Es ist, als würde die Zeit auf der anderen Seite stillstehen, während sie sich hier umso schneller fortbewegt. Es geht nichts weiter. Wir warten und warten und wissen genau, dass es auch jede Sekunde zu spät sein könnte. Und trotzdem wird stoisch weitergewartet, weiterverschoben, als würde es sich nur um eine kleine, lästige Angelegenheit handeln, um die man sich nicht unbedingt heute schon kümmern muss, weil man sie genausogut auch noch morgen oder übermorgen erledigen kann.
Nein, nichts geht weiter. Und das, was schon längst hätte getan werden müssen, sprengt meinen Kopf, meinen Körper. Wie Dynamit.

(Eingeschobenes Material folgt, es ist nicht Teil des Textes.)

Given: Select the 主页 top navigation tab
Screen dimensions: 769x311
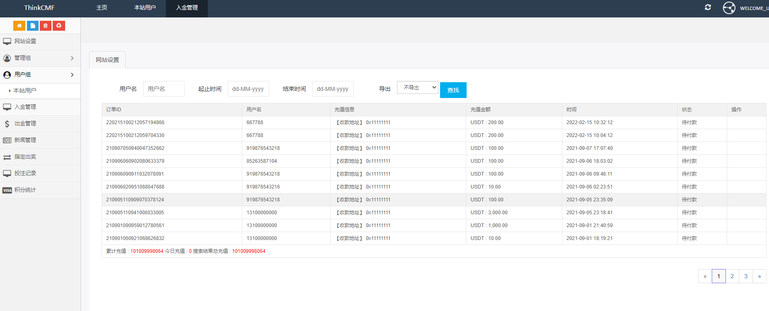Looking at the screenshot, I should tap(102, 8).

Man merkt kaum, dass es hier um Leben und Tod geht. Sie spielen ein Spiel, dass sie so nicht gewinnen können. Sie spielen auf Zeit. Doch Zeit ist genau das, was wir nicht haben. Es sind noch ein paar Krumen in der Sanduhr verblieben, doch wenn auch diese veronnnen sind, sind sie für immer weg. Man kann diese Uhr nicht einfach herumdrehen und von vorn anfangen. Diese nicht. Und dann ist es endgültig.